Jamie Lidell: D’une certaine manière, c’était fait pour être pop, je voulais que ça passe à la radio, à la télé… Je cherchais ce genre d’impact! C’était délibéré de faire un album plus commercial après « Multiply ». Ouais, tu vois, il y a tellement de mauvaise musique à la radio; et pour passer sur la FM tu dois vraiment faire en sorte que ça soit très clean, que ça brille. Ils décident vraiment de ce qui doit ou ne doit pas être diffusé, mais j’étais content que ces chansons passent à la radio. C’était un petit trip pour moi. Tu roules tranquillement en voiture, ton truc passe, et tu fais « Quoi?!« . C’est un petit choc! Mais c’était conçu pour ça, à l’inverse de la plupart des sorties Warp, beaucoup plus underground. Il y a quand même Jimi Tenor qui a essayé de faire du son un peu pop, et « Windowlicker » d’Aphex Twin était n°17 dans les singles charts en Angleterre.

Mais pas en France!

Non, pas en France, impossible!

Quelle a été ta manière de composer sur « Compass », ton dernier album? Était-ce basé sur des improvisations?

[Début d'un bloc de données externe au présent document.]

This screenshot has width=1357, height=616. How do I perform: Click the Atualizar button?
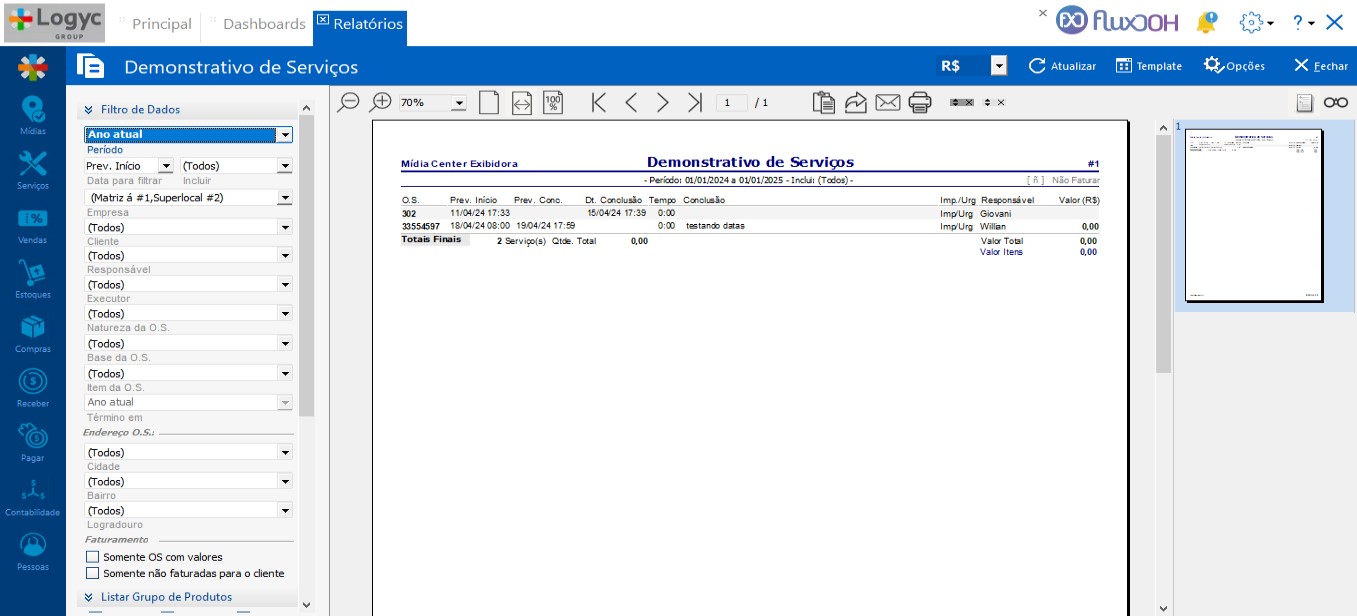(1062, 66)
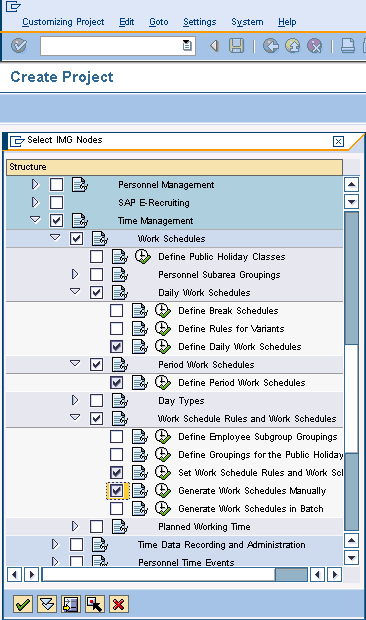Open the document icon beside Define Break Schedules
The image size is (366, 620).
(140, 311)
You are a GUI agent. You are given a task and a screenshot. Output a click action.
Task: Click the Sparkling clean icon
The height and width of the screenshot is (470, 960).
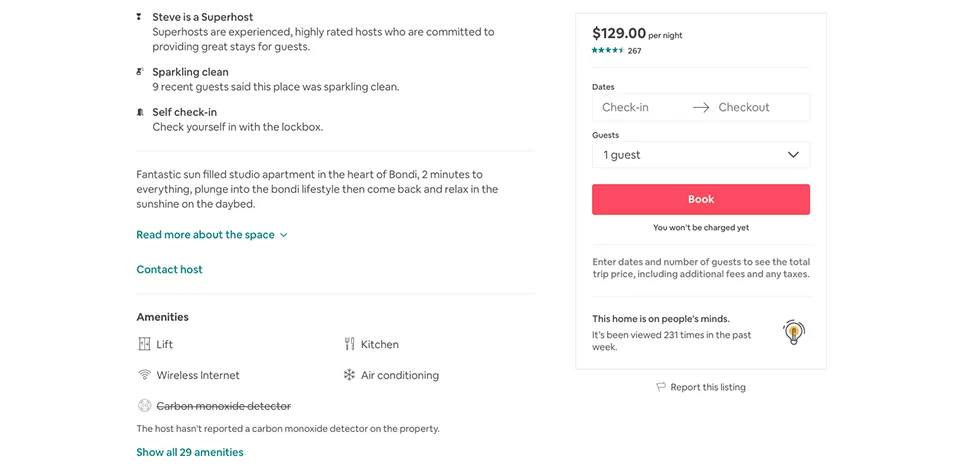(x=140, y=72)
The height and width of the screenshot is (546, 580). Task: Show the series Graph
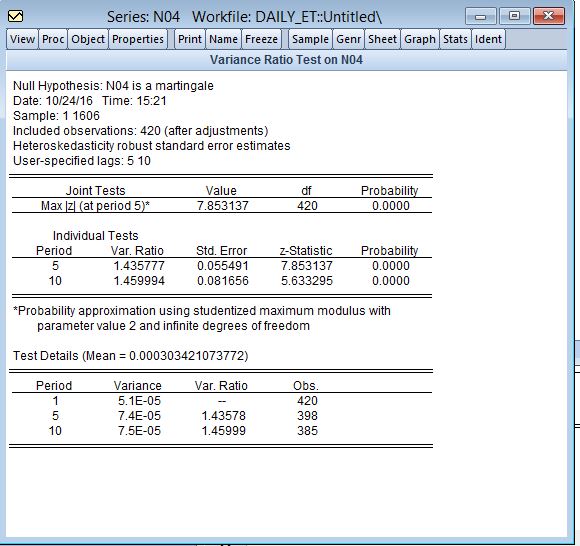(420, 39)
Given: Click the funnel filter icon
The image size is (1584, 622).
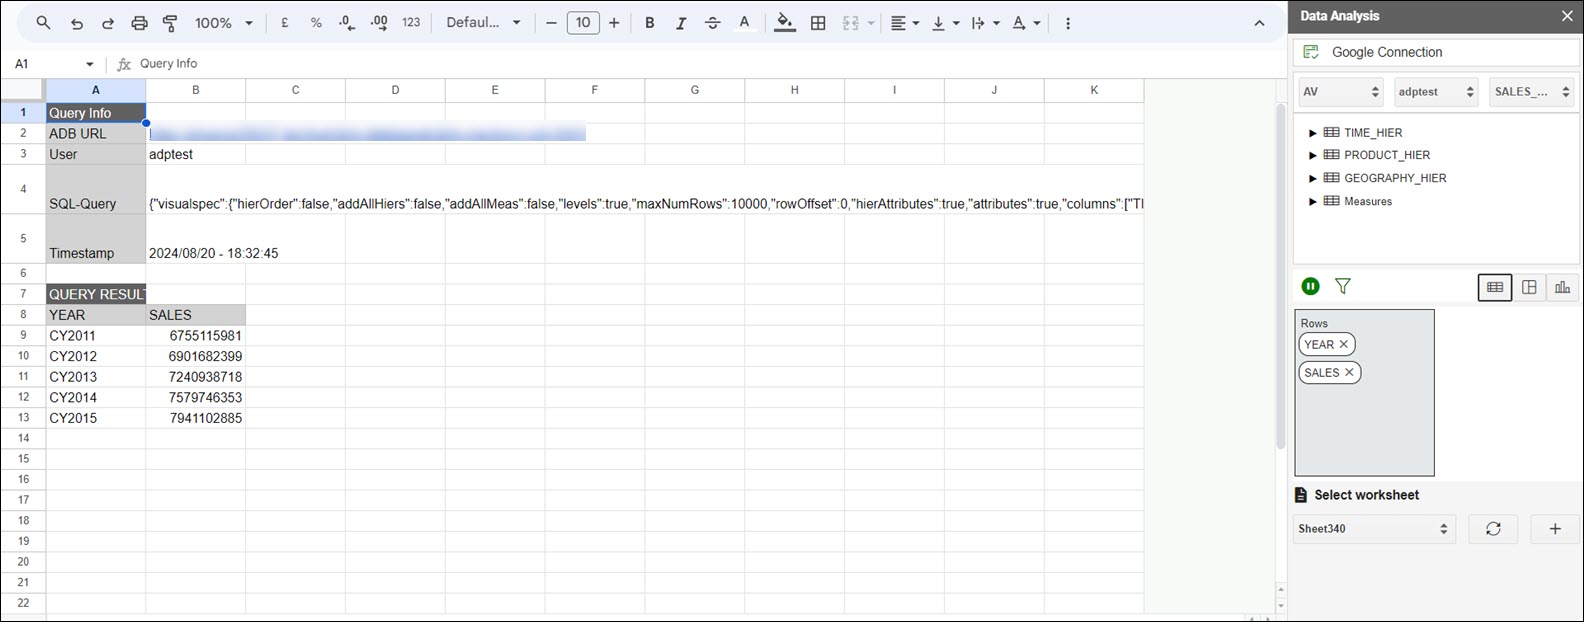Looking at the screenshot, I should point(1343,287).
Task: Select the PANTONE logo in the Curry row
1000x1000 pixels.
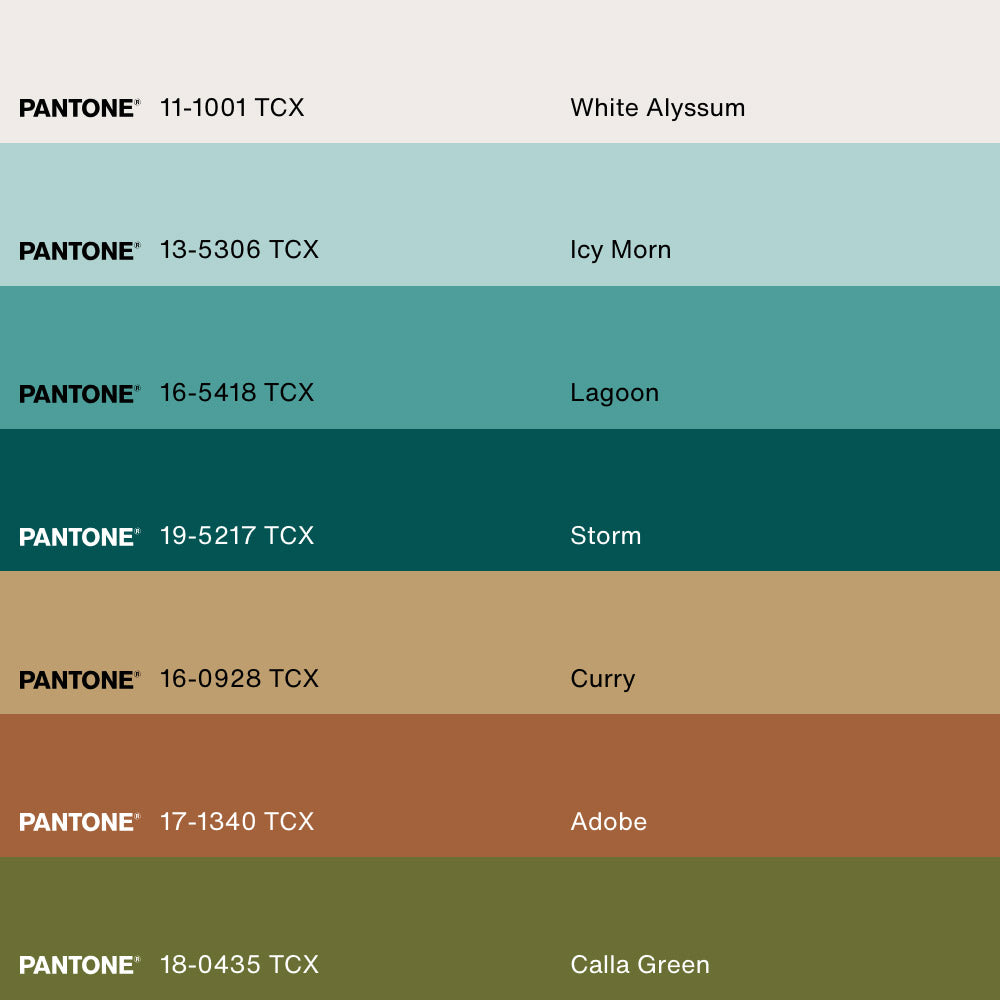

Pour moi, ilcita12 y a un peu de ça dans tous les albums. J’ai essayé d’écrire les schémas originaux très rapidement. Avec Beck, on a bossé ensemble pendant le process d’enregistrement. Il a une façon particulière de travailler, il aime que les choses soient spontanées. Il aime avoir un petit plan, quelques paroles, un sens à la chanson, mais il aime aussi faire évoluer une idée très vite. C’était très inspirant, ça m’a forcé à être au taquet. Tu sais, j’aime aussi faire de la musique de cette façon, mais après « Multiply » et « JIM », j’ai commencé à aborder les choses différemment, à vraiment écrire des chansons, en les construisant d’une certaine manière. Je pense que j’avais besoin de me libérer de ça, de trouver ce que j’avais d’autre à dire et comment je voulais le dire. J’ai rapidement esquissé des petits blocs pour l’album, j’ai juste passé une journée sur chaque chanson. En un mois, j’avais une vingtaine de croquis. C’était une manière de ne pas faire les choses de façon trop précise. Tu commences une idée, et si tu l’aimes encore à la fin de la journée, tu la développes. Une journée! C’est finalement long pour travailler pleinement sur un morceau. Si, au contraire, tu n’es finalement pas persuadé, tu laisses tomber, tu oublies et tu passes à autre chose de complètement différent le lendemain. C’est rassurant pour moi de pouvoir me dire « ne t’inquiète pas si ton idée n’est pas parfaite dès le début« . J’étais vraiment dans cette optique pour « Compass ». Après ça, on est allé à Ocean Way, enregistrer chez Beck, puis au Canada… Je me suis concentré sur l’enregistrement, les chansons ont alors évolué, il y a eu beaucoup de versions… Tu peux d’ailleurs l’entendre sur le disque, ça sonne un peu plus « rough » et spontané.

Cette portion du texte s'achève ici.